The pharmacokinetic-pharmacodynamic (PK-PD) correlations of seven prototypical 5-HT_1A agonists were analyzed on the basis of a recently proposed semi-mechanistic PK-PD model for the effect on body temperature. The resulting concentration-effect relationships were subsequently analyzed on the basis of the operational model of agonism to estimate the operational affinity (pK_A) and efficacy (log τ) at the 5-HT_1A receptor in vivo.

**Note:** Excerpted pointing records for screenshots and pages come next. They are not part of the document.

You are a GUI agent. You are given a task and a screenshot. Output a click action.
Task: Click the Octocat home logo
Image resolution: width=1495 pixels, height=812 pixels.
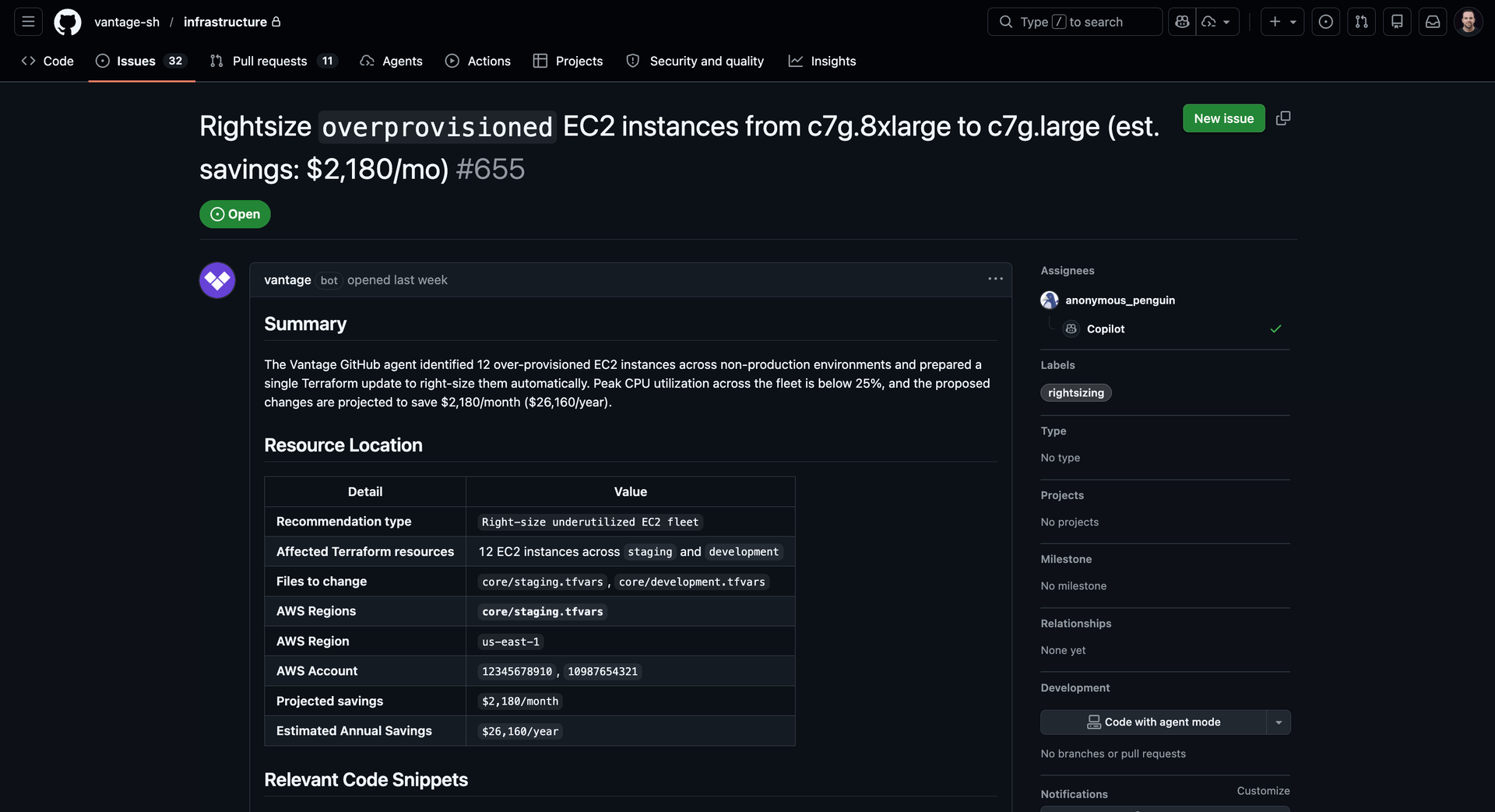(x=67, y=22)

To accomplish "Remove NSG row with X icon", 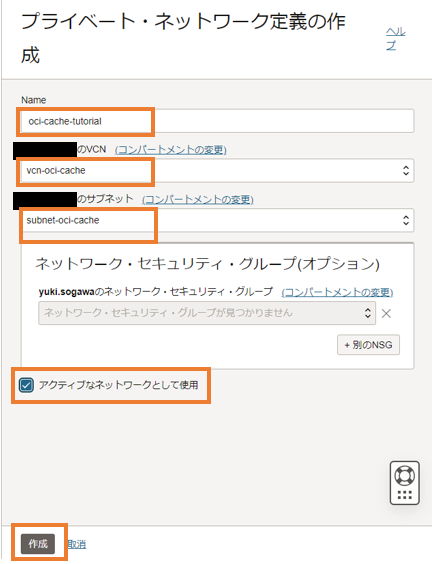I will [386, 314].
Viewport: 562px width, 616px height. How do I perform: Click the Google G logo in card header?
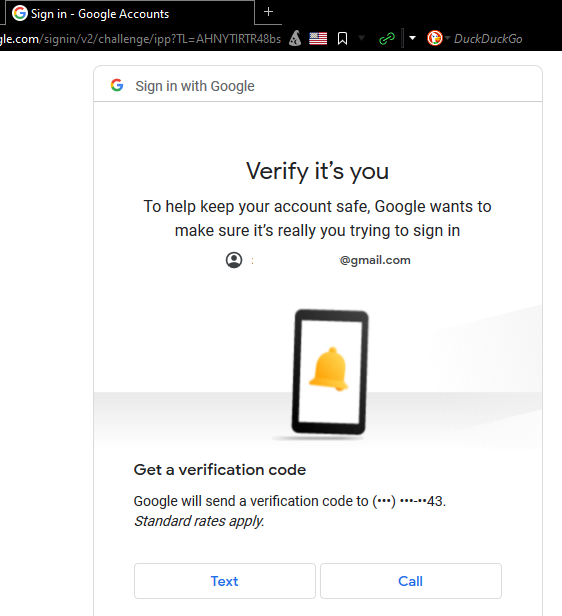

The values obtained in this manner were compared with estimates of the affinity (pK_i) and intrinsic efficacy (log[agonist ratio]) in a receptor-binding assay. Between 5-HT_1A agonists wide differences in in vivo affinity and efficacy were observed, with values of the pK_A ranging from 5.67 for flesinoxan to 8.63 for WAY-100,635 [N-(2-(4-(2-methoxyphenyl)-1-piperazinyl)ethyl)-N-2-pyridinyl-cyclohexanecarboxamide] and of the log τ ranging from –1.27 for WAY-100,135 [N-(1,1-dimethylethyl)-4-(2-methoxyphenyl)-α-phenyl-1-piperazine-propanamide] to 0.62 for R-(+)-8-hydroxy-2-[di-n-propylamino)tetralin. Poor correlations were observed between the in vivo receptor affinity (pK_A) and the affinity estimates in the in vitro receptor binding assay (pK_i; r² = 0.55, P > 0.05), which could in part be explained by differences in blood-brain distribution. In contrast, a highly significant correlation was observed between the efficacy parameters in vivo (log τ) and in vitro (log [agonist ratio]; r² = 0.76, P < 0.05). Thus by combining the previously proposed semi-mechanistic PK-PD model for the effect on body temperature with the operational model of agonism, a full mechanistic PK-PD model for 5-HT_1A receptor agonists has been obtained, which is highly predictive of the in vivo intrinsic efficacy.